Melbourne Victory and Matildas goalkeeper, Casey Dumont, believes advances in technology have helped her and her teammates manage their football workloads.
The 26-year-old told The Women’s Game how apps such as SMARTABASE provide the coaching staff with real-time data which can help them predict how close players are to injury, as well as whether or not they should train at all.
This is particularly important in the lead-up to international tournaments, where club players scarcely see The Matildas coaching staff, but are in regular contact.
"Technology-wise, training has improved so much, because coaches know how much we’ve done and how we’re feeling with the different workloads,” said Dumont.
"They know whether or not we need lighter sessions – or even a day off.
"The coaching staff even plan sessions specifically for different players to make sure we’re all being taken care of,” she said.
Dumont, who currently plays for North Shore Mariners in the NSW NPLW, believes she would most likely have avoided serious injury had this technology been introduced earlier.
Earlier in her career, Dumont experienced a lacerated liver, bouts of osteitis pubis and a ruptured anterior cruciate ligament in the span of four years.
“When I first started [in the W-League], we didn’t have any of this technology, and you had to go to every session and train like everyone else,” she said.

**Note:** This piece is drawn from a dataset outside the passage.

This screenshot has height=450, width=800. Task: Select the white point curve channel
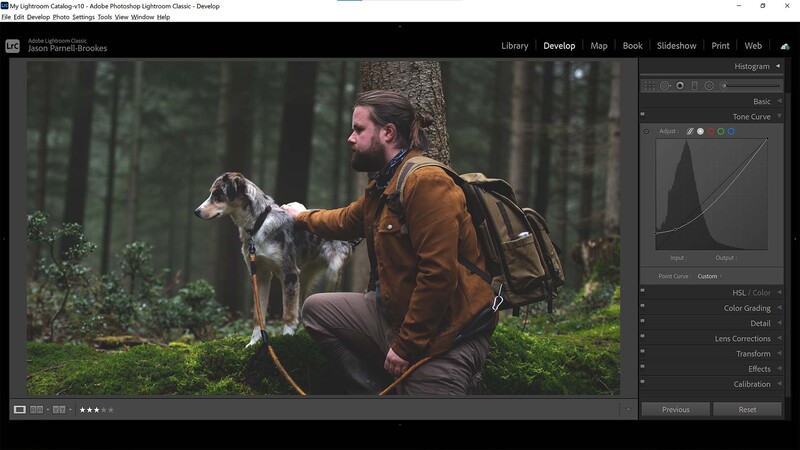[x=700, y=131]
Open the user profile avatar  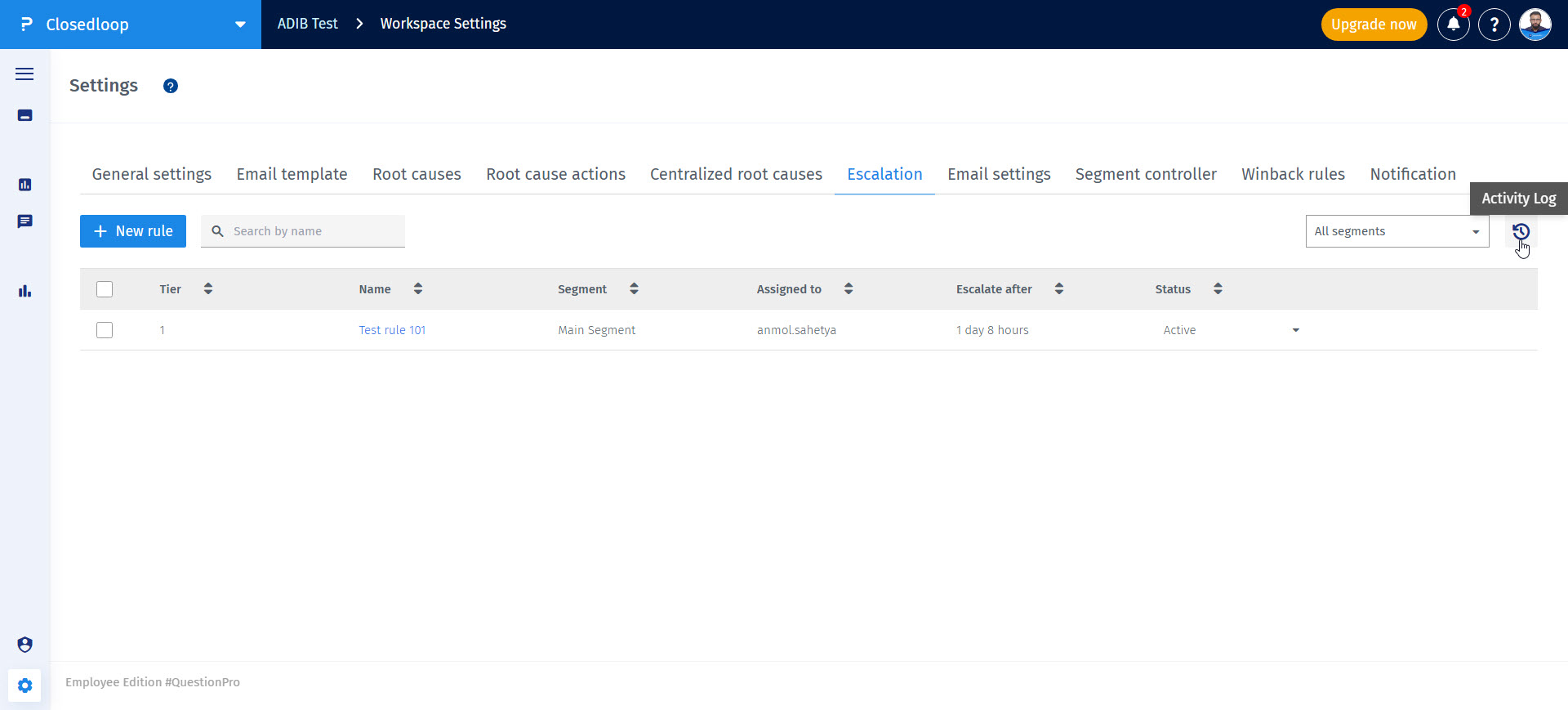[1535, 25]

“And come to think of it, I probably wouldn’t have had a major hip injury if the technology at the time was what it is today, because I would’ve been monitored.
“Either way, though, over time you learn what your limits are, and you learn to have a voice and say ‘hey, I need to have a lighter day today," she said.
Dumont mused how fortunate she has been to juggle part-time nursing with a professional football career.